This modification is not standard, because the drop channel operation is performed during the forward process, but it is not used when calculating the loss function. However, under this "wrong" setting, the model performance reached 73.9 while the "correct" setting only achieved 63.3.

In my understanding, the difference between these two methods is only whether the drop channel part participates in the forward process. The impact of this difference on the network should be limited to BatchNorm, and should at least not lead to any performance improvement. I think this phenomenon is counter-intuitive.

LiheYoung commented 1 year ago

Thanks. I get the point now.

▶ PROBLEM DESCRIPTION:
Copy out the discussion of the drop channel setting word for word, from start to finish.

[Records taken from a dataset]

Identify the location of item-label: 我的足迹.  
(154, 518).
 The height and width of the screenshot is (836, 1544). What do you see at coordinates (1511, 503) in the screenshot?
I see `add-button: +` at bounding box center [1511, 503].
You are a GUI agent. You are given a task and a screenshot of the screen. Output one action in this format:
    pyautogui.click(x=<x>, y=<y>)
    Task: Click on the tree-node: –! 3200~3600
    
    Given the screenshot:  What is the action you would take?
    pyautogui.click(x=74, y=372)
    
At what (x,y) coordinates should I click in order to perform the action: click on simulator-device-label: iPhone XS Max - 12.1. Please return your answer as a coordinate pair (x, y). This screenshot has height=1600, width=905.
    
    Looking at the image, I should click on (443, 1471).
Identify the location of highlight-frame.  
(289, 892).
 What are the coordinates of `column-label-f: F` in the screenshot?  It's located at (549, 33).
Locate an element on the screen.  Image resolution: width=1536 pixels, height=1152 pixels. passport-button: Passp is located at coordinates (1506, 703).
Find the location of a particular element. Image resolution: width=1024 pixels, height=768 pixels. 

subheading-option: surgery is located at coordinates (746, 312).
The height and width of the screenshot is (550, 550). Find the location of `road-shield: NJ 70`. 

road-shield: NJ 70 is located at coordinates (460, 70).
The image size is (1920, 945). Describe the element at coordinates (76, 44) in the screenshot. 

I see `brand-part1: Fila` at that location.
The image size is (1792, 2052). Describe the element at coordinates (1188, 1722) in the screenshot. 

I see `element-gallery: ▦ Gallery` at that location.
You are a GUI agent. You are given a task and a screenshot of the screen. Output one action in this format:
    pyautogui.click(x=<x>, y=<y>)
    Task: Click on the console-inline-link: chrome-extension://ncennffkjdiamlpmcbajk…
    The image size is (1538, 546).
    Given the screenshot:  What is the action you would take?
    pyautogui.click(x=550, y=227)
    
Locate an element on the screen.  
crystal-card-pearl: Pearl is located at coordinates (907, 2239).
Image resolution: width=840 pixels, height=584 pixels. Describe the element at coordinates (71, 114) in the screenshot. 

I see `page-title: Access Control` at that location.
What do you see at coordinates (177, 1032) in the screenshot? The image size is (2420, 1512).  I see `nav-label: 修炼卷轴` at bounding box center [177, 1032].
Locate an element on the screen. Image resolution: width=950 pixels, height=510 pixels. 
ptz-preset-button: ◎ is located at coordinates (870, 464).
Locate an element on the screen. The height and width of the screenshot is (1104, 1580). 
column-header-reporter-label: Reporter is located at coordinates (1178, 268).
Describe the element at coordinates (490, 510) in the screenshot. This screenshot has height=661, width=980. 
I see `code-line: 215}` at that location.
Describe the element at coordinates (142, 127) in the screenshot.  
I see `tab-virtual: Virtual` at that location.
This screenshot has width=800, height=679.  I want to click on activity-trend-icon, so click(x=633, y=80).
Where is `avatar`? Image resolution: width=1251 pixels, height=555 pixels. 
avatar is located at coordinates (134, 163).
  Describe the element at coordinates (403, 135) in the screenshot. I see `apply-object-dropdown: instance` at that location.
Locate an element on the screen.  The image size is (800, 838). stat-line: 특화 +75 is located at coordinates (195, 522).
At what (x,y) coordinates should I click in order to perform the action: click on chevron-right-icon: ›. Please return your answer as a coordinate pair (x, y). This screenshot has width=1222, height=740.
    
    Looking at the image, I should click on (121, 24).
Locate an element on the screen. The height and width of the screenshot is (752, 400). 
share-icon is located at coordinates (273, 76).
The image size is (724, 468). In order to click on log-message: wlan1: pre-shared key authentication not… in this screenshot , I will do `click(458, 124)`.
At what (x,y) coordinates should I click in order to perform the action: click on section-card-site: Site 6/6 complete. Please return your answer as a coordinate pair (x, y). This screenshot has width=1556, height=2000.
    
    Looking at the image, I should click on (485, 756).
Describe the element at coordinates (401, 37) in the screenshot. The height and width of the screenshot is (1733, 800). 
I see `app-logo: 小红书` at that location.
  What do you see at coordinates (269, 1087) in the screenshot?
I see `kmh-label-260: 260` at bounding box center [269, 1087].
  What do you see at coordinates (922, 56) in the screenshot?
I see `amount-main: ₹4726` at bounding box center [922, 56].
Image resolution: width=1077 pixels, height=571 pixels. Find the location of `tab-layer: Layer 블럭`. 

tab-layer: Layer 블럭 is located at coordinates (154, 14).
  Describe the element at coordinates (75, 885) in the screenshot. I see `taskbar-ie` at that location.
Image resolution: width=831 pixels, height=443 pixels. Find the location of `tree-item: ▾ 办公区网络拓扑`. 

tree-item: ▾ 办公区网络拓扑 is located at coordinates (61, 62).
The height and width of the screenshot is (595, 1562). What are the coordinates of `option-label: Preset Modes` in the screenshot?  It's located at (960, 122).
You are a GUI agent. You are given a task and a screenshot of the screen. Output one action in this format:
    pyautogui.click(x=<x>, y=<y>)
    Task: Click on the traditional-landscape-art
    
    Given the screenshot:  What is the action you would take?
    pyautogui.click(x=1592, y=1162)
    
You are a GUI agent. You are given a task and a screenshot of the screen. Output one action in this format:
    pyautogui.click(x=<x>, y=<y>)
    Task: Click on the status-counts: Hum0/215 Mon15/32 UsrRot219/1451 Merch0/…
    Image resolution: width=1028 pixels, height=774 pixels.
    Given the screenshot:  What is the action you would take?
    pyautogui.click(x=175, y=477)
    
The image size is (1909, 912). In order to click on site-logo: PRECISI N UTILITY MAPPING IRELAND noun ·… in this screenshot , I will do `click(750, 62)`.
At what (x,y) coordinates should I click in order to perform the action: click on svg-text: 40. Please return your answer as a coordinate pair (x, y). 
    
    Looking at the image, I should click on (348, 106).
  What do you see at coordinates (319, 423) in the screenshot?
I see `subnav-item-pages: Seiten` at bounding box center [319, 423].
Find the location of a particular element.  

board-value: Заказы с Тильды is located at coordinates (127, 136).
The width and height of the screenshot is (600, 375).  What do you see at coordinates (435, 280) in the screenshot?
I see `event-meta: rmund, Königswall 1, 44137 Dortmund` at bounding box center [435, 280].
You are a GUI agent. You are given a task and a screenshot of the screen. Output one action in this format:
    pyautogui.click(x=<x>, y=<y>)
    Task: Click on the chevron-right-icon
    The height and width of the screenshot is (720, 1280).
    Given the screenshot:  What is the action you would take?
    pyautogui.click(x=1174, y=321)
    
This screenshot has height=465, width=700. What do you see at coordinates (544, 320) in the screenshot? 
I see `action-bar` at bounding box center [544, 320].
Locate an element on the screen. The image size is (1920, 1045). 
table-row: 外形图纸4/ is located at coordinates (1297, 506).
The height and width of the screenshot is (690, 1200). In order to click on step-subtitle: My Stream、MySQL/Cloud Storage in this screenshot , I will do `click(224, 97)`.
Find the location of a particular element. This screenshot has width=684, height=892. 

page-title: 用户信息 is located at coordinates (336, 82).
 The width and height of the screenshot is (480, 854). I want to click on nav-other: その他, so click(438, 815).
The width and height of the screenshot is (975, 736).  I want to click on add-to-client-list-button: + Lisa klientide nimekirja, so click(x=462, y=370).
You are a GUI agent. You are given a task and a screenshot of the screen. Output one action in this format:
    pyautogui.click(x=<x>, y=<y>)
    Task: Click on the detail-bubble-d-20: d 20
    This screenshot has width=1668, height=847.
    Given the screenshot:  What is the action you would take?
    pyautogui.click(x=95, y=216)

▶ SOLUTION TO THIS EXERCISE:
This modification is not standard, because the drop channel operation is performed during the forward process, but it is not used when calculating the loss function. However, under this "wrong" setting, the model performance reached 73.9 while the "correct" setting only achieved 63.3.

In my understanding, the difference between these two methods is only whether the drop channel part participates in the forward process. The impact of this difference on the network should be limited to BatchNorm, and should at least not lead to any performance improvement. I think this phenomenon is counter-intuitive.

LiheYoung commented 1 year ago

Thanks. I get the point now.